Überstunden vs. Mehrarbeit: Ein rechtlicher Unterschied
Im deutschen Arbeitsrecht sind Überstunden und Mehrarbeit nicht dasselbe. Diese Unterscheidung ist für die aktuelle Bdshatte entscheidend.
- Mehrarbeit liegt vor, wenn die gesetzlichen Höchstgrenzen des Arbeitszeitgesetzes überschritten werden: acht Stunden täglich oder 48 Stunden wöchentlich. Vorübergehend sind bis zu 60 Stunden erlaubt, wenn innerhalb von sechs Monaten ein Freizeitausgleich erfolgt.
- Überstunden bezeichnen die Zeit, die über die individuell vereinbarte Arbeitszeit im Vertrag hinausgeht. Ein gesetzlicher Anspruch auf Zuschläge existiert nicht automatisch, sondern ergibt sich aus Tarifverträgen oder Betriebsvereinbarungen.

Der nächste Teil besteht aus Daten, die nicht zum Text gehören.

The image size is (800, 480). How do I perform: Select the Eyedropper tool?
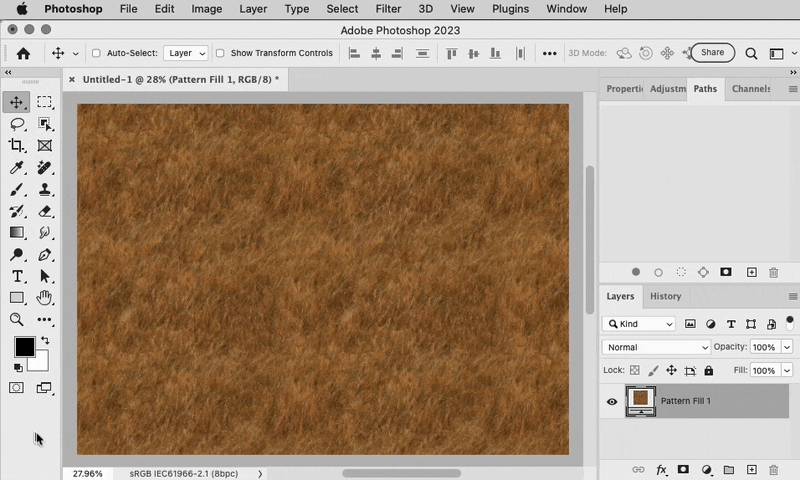point(17,168)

BAG-Urteil: Zuschläge auch für Teilzeitkräfte
Ein wegweisendes Urteil des Bundesarbeitsgerichts (Az. 5 AZR 118/23) verändert 2026 die Rechtslage grundlegend. Bisher zahlten viele Unternehmen Überstundenzuschläge erst, wenn die klassische Vollzeitgrenze (z.B. 40 Stunden) überschritten wurde – zum Nachteil von Teilzeitkräften.
Das BAG kippte diese Praxis als diskriminierend. Seither haben Teilzeitbeschäftigte einen proportionalen Anspruch auf Zuschläge, sobald sie ihre vertraglich vereinbarte Arbeitszeit überschreiten. Arbeitet jemand mit einem 30-Stunden-Vertrag 35 Stunden, müssen für die fünf Überstunden Zuschläge fließen. Unternehmen müssen ihre Lohnsysteme dringend anpassen, sonst drohen massive Nachzahlungen.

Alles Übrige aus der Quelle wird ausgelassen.